ControlStyle: Text-Driven Stylized Image Generation Using Diffusion Priors

November 09, 2023 · Declared Dead · 🏛 ACM Multimedia

"No code URL or promise found in abstract"

Evidence collected by the PWNC Scanner

Authors Jingwen Chen, Yingwei Pan, Ting Yao, Tao Mei arXiv ID 2311.05463 Category cs.CV: Computer Vision Cross-listed cs.MM Citations 60 Venue ACM Multimedia Last Checked 2 months ago

Abstract

Recently, the multimedia community has witnessed the rise of diffusion models trained on large-scale multi-modal data for visual content creation, particularly in the field of text-to-image generation.
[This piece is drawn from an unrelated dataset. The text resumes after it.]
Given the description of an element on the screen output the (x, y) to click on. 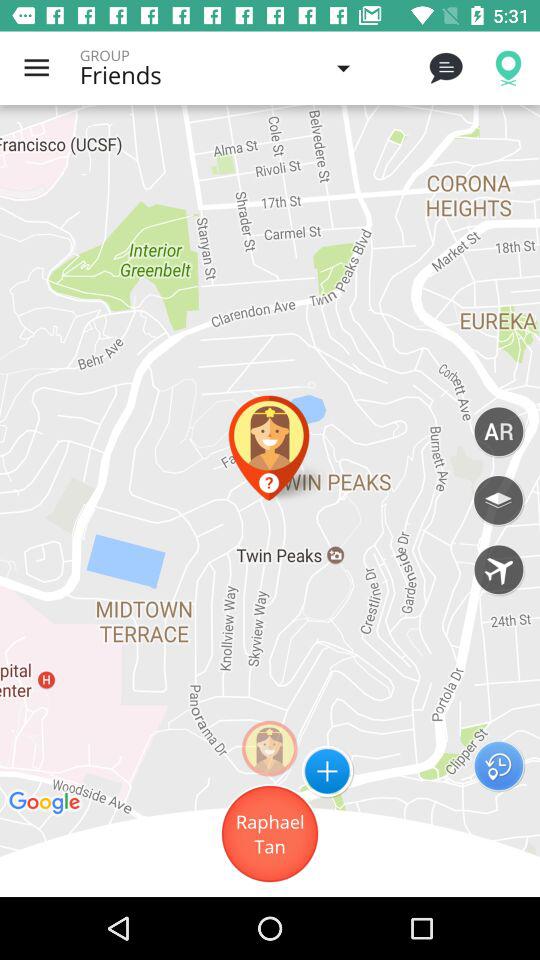
button to see who is traveling (498, 569)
In this paper, we propose a new task for ``stylizing'' text-to-image models, namely text-driven stylized image generation, that further enhances editability in content creation. Given input text prompt and style image, this task aims to produce stylized images which are both semantically relevant to input text prompt and meanwhile aligned with the style image in style. To achieve this, we present a new diffusion model (ControlStyle) via upgrading a pre-trained text-to-image model with a trainable modulation network enabling more conditions of text prompts and style images. Moreover, diffusion style and content regularizations are simultaneously introduced to facilitate the learning of this modulation network with these diffusion priors, pursuing high-quality stylized text-to-image generation. Extensive experiments demonstrate the effectiveness of our ControlStyle in producing more visually pleasing and artistic results, surpassing a simple combination of text-to-image model and conventional style transfer techniques.